Die Voraussetzungen für die Fortdauer der Untersuchungshaft über sechs Monate hinaus liegen vor.

4

1. Der Beschuldigte ist der ihm zur Last gelegten Tat dringend verdächtig.

5

a) Nach dem gegenwärtigen Ermittlungsstand ist im Sinne eines dringenden Tatverdachts von folgendem Sachverhalt auszugehen:

6

aa) Die in [X.] seit Februar 2011 gegen die Regierung von [X.] schwelenden Proteste eskalierten ab dem 15. März 2011 aufgrund des repressiven und gewaltsamen Vorgehens [X.] Sicherheitskräfte, Milizen sowie der [X.] gegen Demonstranten und Oppositionelle. Die dadurch bewirkte Militarisierung der Protestbewegung entwickelte sich zu einem bewaffneten [X.], der Anfang 2012 schließlich weite Teile des [X.] erfasste und sich zu einem großflächigen Bürgerkrieg ausweitete.

7

bb) Der Beschuldigte war im März 2014 Mitglied der "[X.]" ("[X.]", FPM), die sich auf Seiten des [X.] Regimes an gewaltsamen Auseinandersetzungen beteiligte. Er war an einem Kontrollposten zu dem aus einem palästinensischen Flüchtlingslager hervorgegangenen [X.] Stadtviertel [X.]     tätig. Als am 23. März 2014 auf einem nahegelegenen Platz ein Hilfswerk der [X.] ausgab und eine Vielzahl von Anwohnern aus der Umgebung zusammenkam, schoss der Beschuldigte mit einer rückstoßfreien [X.] eine Granate gezielt auf die wehrlose und aufgrund der räumlichen Gegebenheiten an der Flucht gehinderte Menge ab. Er tötete mindestens sieben Menschen; wenigstens drei weitere erlitten durch den Einschlag Verletzungen. Diese möglichen Folgen waren dem Beschuldigten bei seinem Handeln bewusst. Er nahm sie aus Verärgerung über den Tod eines Verwandten zumindest billigend in Kauf.

8

b) Der dringende Tatverdacht beruht insbesondere auf mehreren Zeugenaussagen, die durch Lichtbilder, schriftliche Sachverständigengutachten sowie die Auswertung verschiedener Veröffentlichungen ergänzt und bestätigt werden.

9

Zahlreiche Zeugen haben geschildert, an dem Tattag vor Ort gewesen und den Einschlag einer "Rakete" bemerkt zu haben. Während die Angaben zur Täterschaft des Beschuldigten in verschiedenen Aussagen lediglich auf [X.] beruhen, haben einzelne Zeugen erklärt, gesehen zu haben, dass der Beschuldigte eine Rakete in die Menschenmenge geschossen habe. Auch wenn sich die Bekundungen zu der verwendeten Waffe, der Anzahl der Opfer und weiteren Umständen nicht vollständig decken, tragen sie insgesamt nach gegenwärtigem Stand den dringenden Verdacht, dass der Beschuldigte eine Granate abfeuerte und dadurch Menschen tötete sowie verletzte. Die innere Tatseite ergibt sich aus der Zusammenschau der äußeren Umstände.

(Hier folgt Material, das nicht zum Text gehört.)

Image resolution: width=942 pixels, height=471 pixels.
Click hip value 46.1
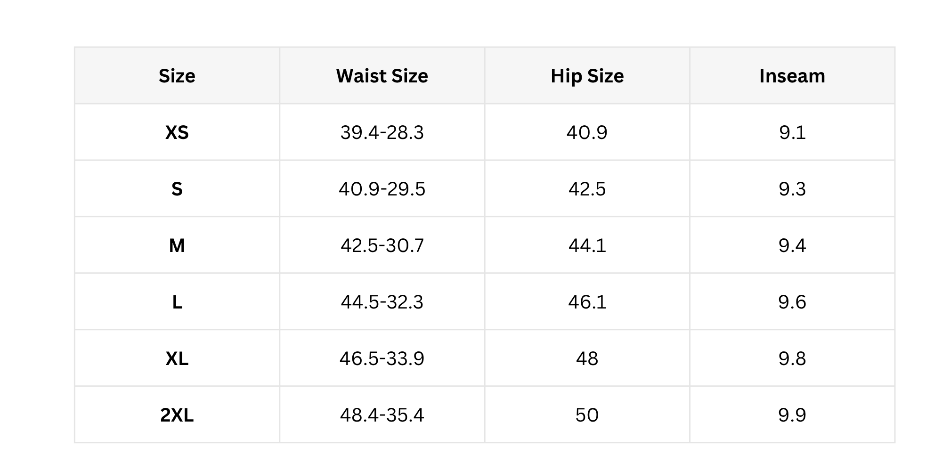587,302
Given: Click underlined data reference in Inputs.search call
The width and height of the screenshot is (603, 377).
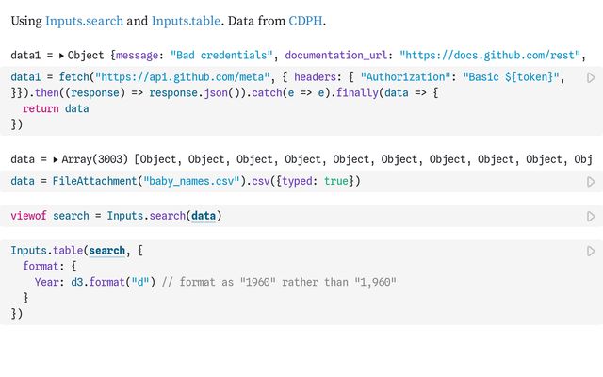Looking at the screenshot, I should tap(202, 216).
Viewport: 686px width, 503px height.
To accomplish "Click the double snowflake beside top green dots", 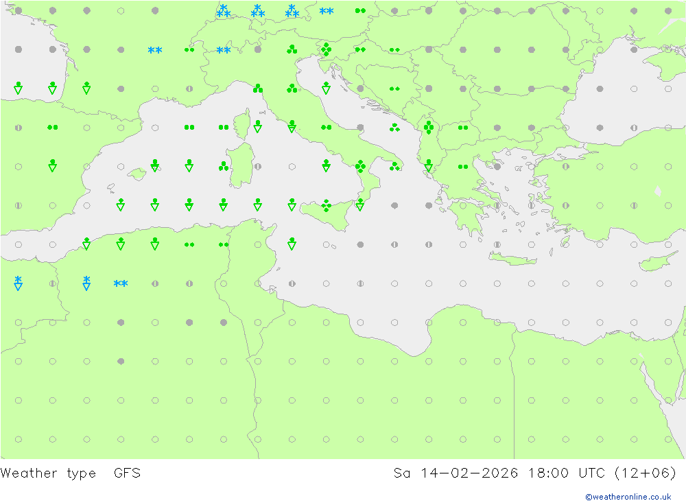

c) In rechtlicher Hinsicht folgt daraus, dass sich der Beschuldigte mit hoher Wahrscheinlichkeit jedenfalls wegen Mordes in sieben [X.]en Fällen in Tateinheit mit einem besonders schweren Kriegsverbrechen des Einsatzes verbotener Methoden der Kriegsführung strafbar gemacht hat.

aa) Die Tatbestandsmerkmale eines besonders schweren Kriegsverbrechens des Einsatzes verbotener Methoden der Kriegsführung nach § 11 Abs. 1 Satz 1 Nr. 1, Abs. 2 Satz 2 [X.] sind nach dem gegenwärtig zugrunde zu legenden Sachverhalt erfüllt.

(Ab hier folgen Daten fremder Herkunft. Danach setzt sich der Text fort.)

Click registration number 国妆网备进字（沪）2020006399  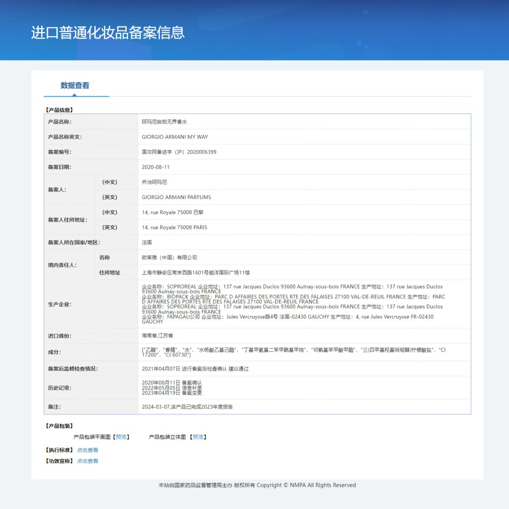(x=179, y=152)
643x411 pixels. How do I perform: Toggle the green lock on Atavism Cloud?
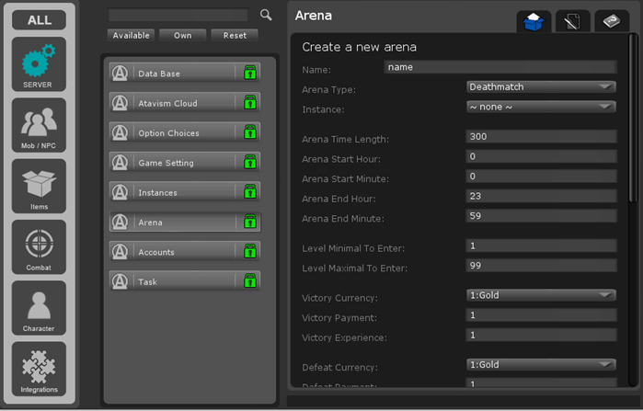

(1) In [X.] bestand im Tatzeitraum ein nichtinternationaler bewaffneter Konflikt im Sinne des § 11 Abs. 1 [X.] zwischen dem [X.] Regime mit offizieller [X.], Polizei, Sicherheitskräften sowie zivilen Milizen und einer Vielzahl kämpfender Gruppierungen (vgl. etwa [X.], Beschluss vom 13. Oktober 2021 - AK 44/21, juris Rn. 24; Urteil vom 27. Juli 2017 - 3 StR 57/17, [X.]St 62, 272 Rn. 11 f.). Das Handeln des Beschuldigten stand damit in funktionalem Zusammenhang (vgl. allgemein [X.], Urteil vom 27. Juli 2017 - 3 StR 57/17, [X.]St 62, 272 Rn. 55). Die Tat wäre ohne den Konflikt bereits mit Blick auf die verwendete Waffe praktisch nicht denkbar gewesen (s. dazu BT-Drucks. 14/8524 S. 25).

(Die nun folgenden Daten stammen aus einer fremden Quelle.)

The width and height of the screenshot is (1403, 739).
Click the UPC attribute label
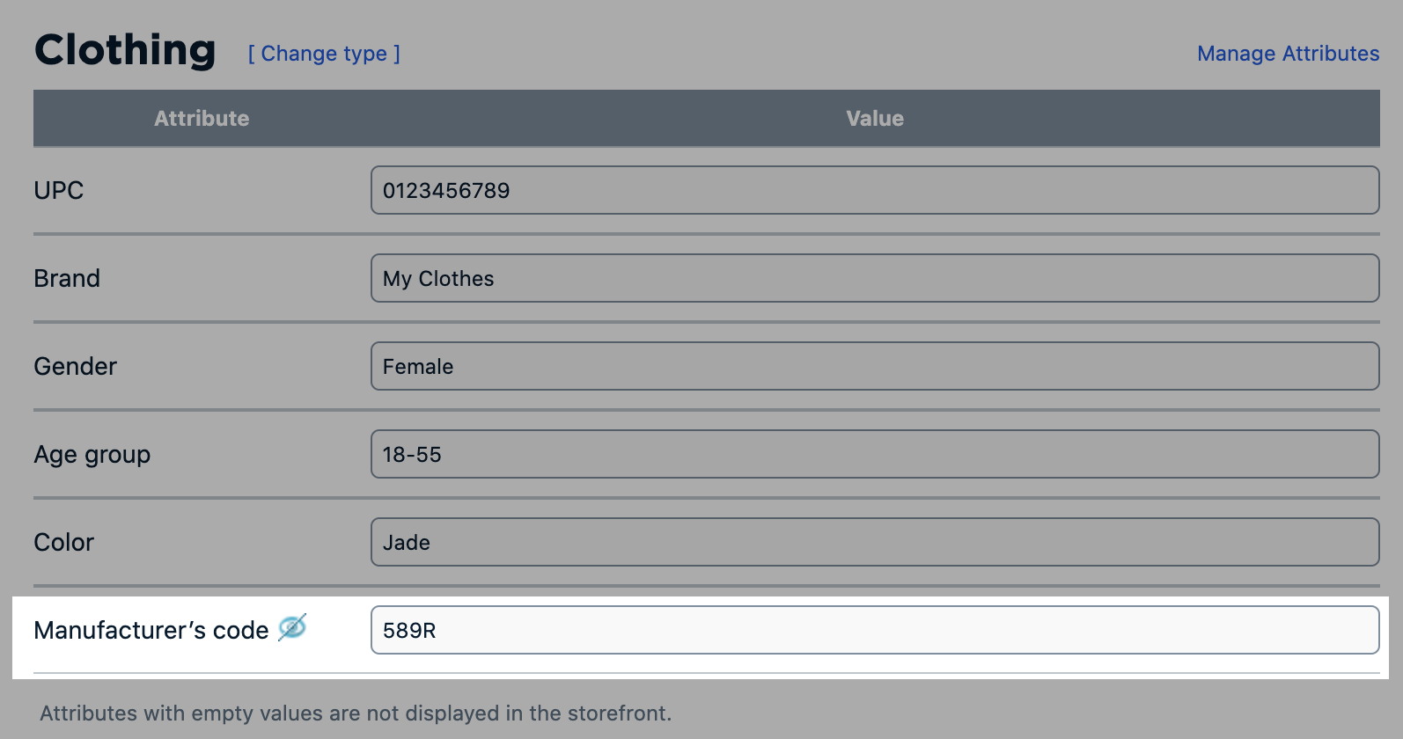tap(58, 190)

(2) Der gezielte Abschuss der [X.] auf die Menschenmenge stellt einen Angriff mit militärischen Mitteln gegen die Zivilbevölkerung oder einzelne Zivilpersonen dar, die an den Feindseligkeiten nicht unmittelbar teilnahmen.

Dazu bedarf keiner abschließenden Erörterung, ob die angegangene Menschenmenge als Zivilbevölkerung oder als einzelne Zivilpersonen einzuordnen und der Begriff "[X.]" in § 11 Abs. 1 Satz 1 Nr. 1 [X.] ebenso wie in § 7 [X.] zu verstehen ist (s. zu § 7 [X.] [X.], Beschluss vom 17. Juni 2010 - AK 3/10, [X.]St 55, 157 Rn. 25; Urteil vom 20. Dezember 2018 - 3 [X.], [X.]St 64, 10 Rn. 166). Bedenken an einem einheitlichen Verständnis können deshalb bestehen, weil sich die bei der Auslegung des § 7 Abs. 1 [X.] herangezogene Legaldefinition des Art. 7 Abs. 2 Buchst. a [X.] allein auf die Verbrechen gegen die Menschlichkeit nach Art. 7 Abs. 1 [X.], nicht auf die Kriegsverbrechen in Art. 8 [X.] bezieht (s. zu diesen BT-Drucks. 14/8524 S. 32 f.; Art. 49 Abs. 1 Zusatzprotokoll zu den [X.] vom 12. August 1949 über den Schutz der Opfer internationaler bewaffneter Konflikte [Protokoll I]; [X.]/[X.], [X.], 4. Aufl., Art. 8 Rn. 186 ff.). Zudem geht es in § 7 Abs. 1 Satz 1 [X.] um einen Gesamtvorgang, in den sich die mehrfache Verwirklichung der Einzeltatbestände des § 7 Abs. 1 Nr. 1 bis 10 [X.] einfügt (s. [X.], Urteil vom 20. Dezember 2018 - 3 [X.], [X.]St 64, 10 Rn. 166).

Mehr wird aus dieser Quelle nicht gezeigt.